Lecture 2: Introduction to Inductive Synthesis

One of the simplest interfaces for program synthesis is Inductive synthesis. In inductive synthesis, the goal is to generate a function that matches a given set of input/output examples.

The literature makes a distinction between Programming by Example (PBE), and Programming by Demonstration (PBD). In Programming by example, the goal is to infer a function given only a set of inputs and outputs, whereas in Programming by Demonstration, the user also provides a trace of how the output was computed.

For example, in Programming-by-example, if I want to convey to the system that I want it to synthesize the factorial function I may give it an example:

$factorial(6) = 720$

As one can see, this is a highly under-specified problem, since there is an enormous number of possible functions that may return $720$ given the input $6$. By contrast, with programming-by-demonstration, one may provide a more detailed trace of the computation:

$factorial(6) = 6 * (5 * (4 * (3 * (2 * 1)))) = 720$

In general, the full trace in programming-by-demonstration contains more information that makes it easier to infer the intended computation. The line between PBD and PBE can be blurry, however. For some domains (like string manipulation), it’s relatively easy to derive a trace from an output, and different systems may capture the trace at different levels of fidelity.

History

The idea of directing a computer through examples dates back to the 1970s, when Patrick Winston at MIT published the seminal work “Learning Structural Descriptions from Examples”Winston:1970. This work was among the first to look into the problem of generalizing from a set of observations, although it was not really about trying to automate programming.

A good candidate for “first PBD system” is Pygmalion Smith:1976. Pygmalion was framed as an "interactive 'remembering' editor for iconic data structures"; the high-level idea was that the state of a program would be described through icons and relationships between icons. Computation would then correspond to manipulation of these icons, as stated in their "Basic pygmalion metaphor".

a program is a series of EDITING CHANGES to a DISPLAY DOCUMENT. Input to a program is an initial display document, i.e. a display screen containing images. Programming consists of editing the document. The result of a computation is a modified document containing the desired information. (emphasis in the original)Smith:1976

The idea of a "remembering editor" was that if you perform such a manipulation by hand once, the editor can remember how to perform the manipulation so you can apply a similar manipulation in other contexts. Like a lot of early AI work, PYGMALION was very heavy on philosophy and metaphor and very weak on algorithms, particularly around the crucial question of how to generalize from a given demonstration so that the learned program could apply in other situations.

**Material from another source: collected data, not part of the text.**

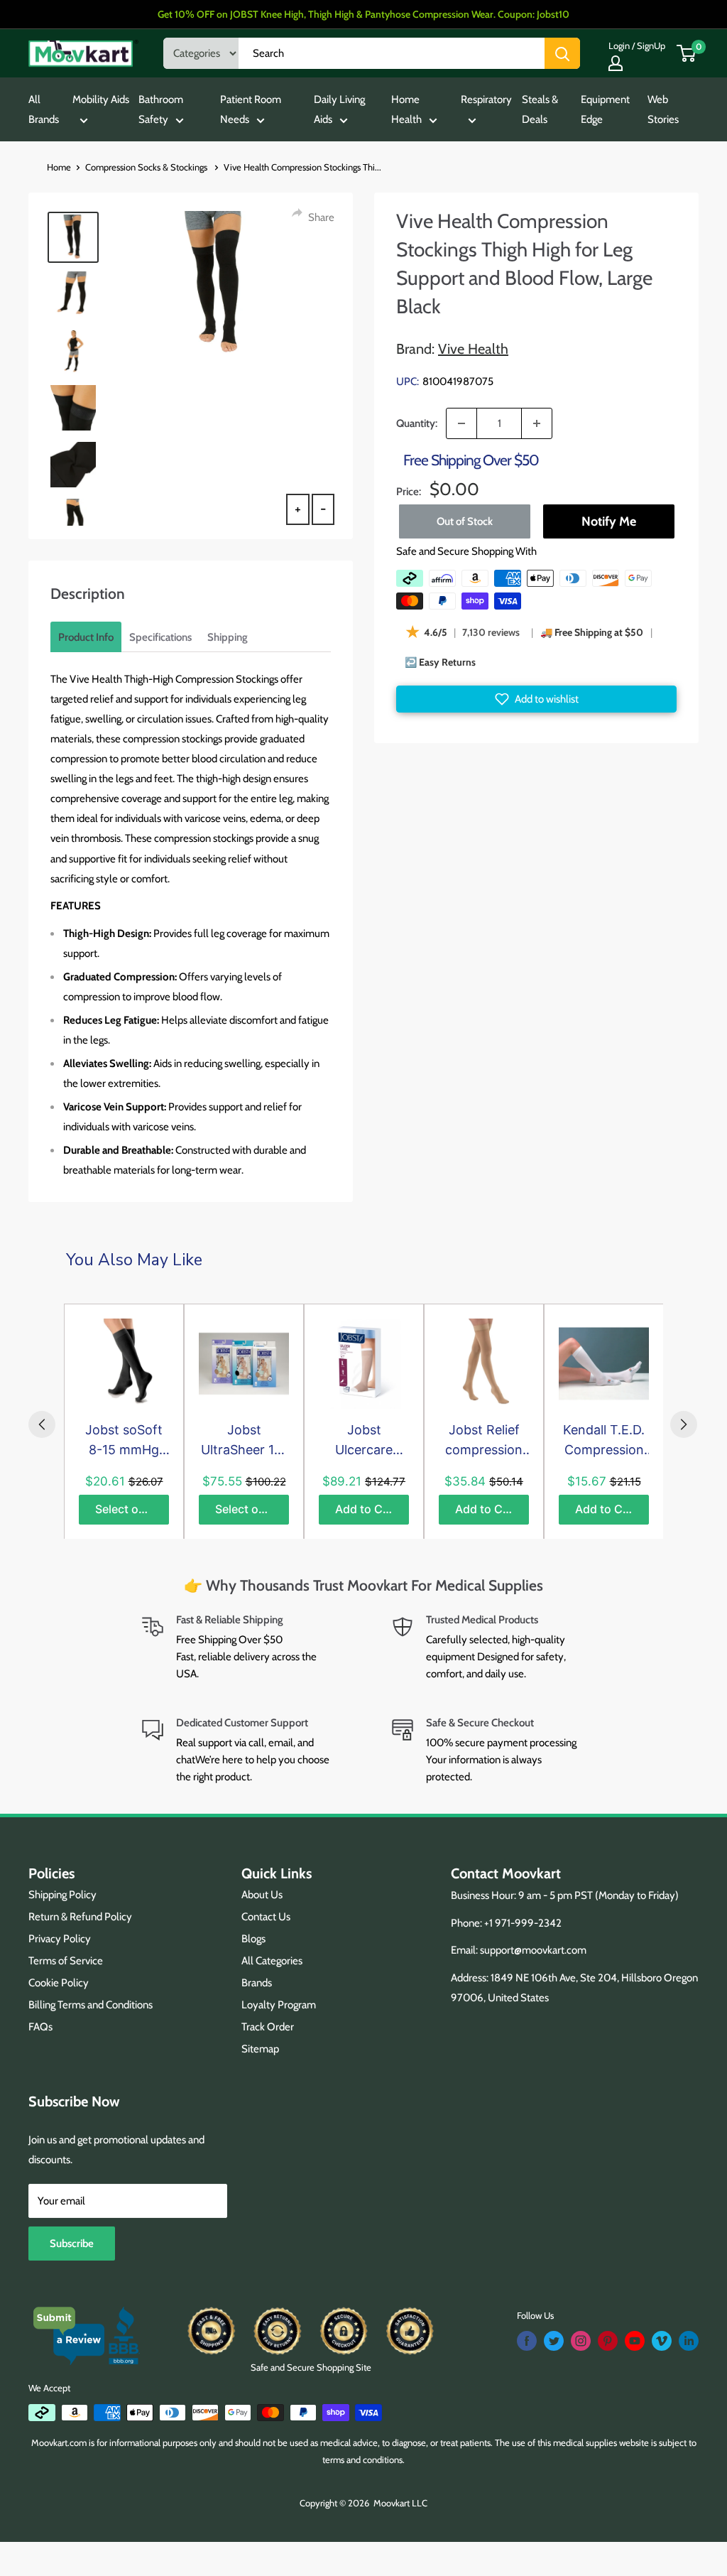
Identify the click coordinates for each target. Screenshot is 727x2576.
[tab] (85, 637)
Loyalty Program (278, 2004)
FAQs (40, 2026)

At around the same time, Summers looked more systematically at the question of how to generalize from a demonstration to a program, particularly at the question of how to derive looping structure Summers:1976Summers:1977. His algorithm was based on pattern matching, and was relatively brittle, but is still considered an important algorithm in the field.

Over time, much of the interest from the AI community shifted to Machine Learning, and to approaches to infer functions from large amounts of noisy data instead of a small number of careful demonstrations, with very little progress being made in the PBD and PBE space. There was another burst of interest in the mid 1990s that is best exemplified by the work of Tessa Lau, which tried to bring back insights from machine learning into PBE/PBD. Tessa Lau started this work as a graduate student at UW while working with Daniel Weld and she continued as a researcher at IBM Lau:1998. The goal was to move away from ad-hoc and brittle approaches and to develop general techniques that could be adapted to a variety of PBE problems.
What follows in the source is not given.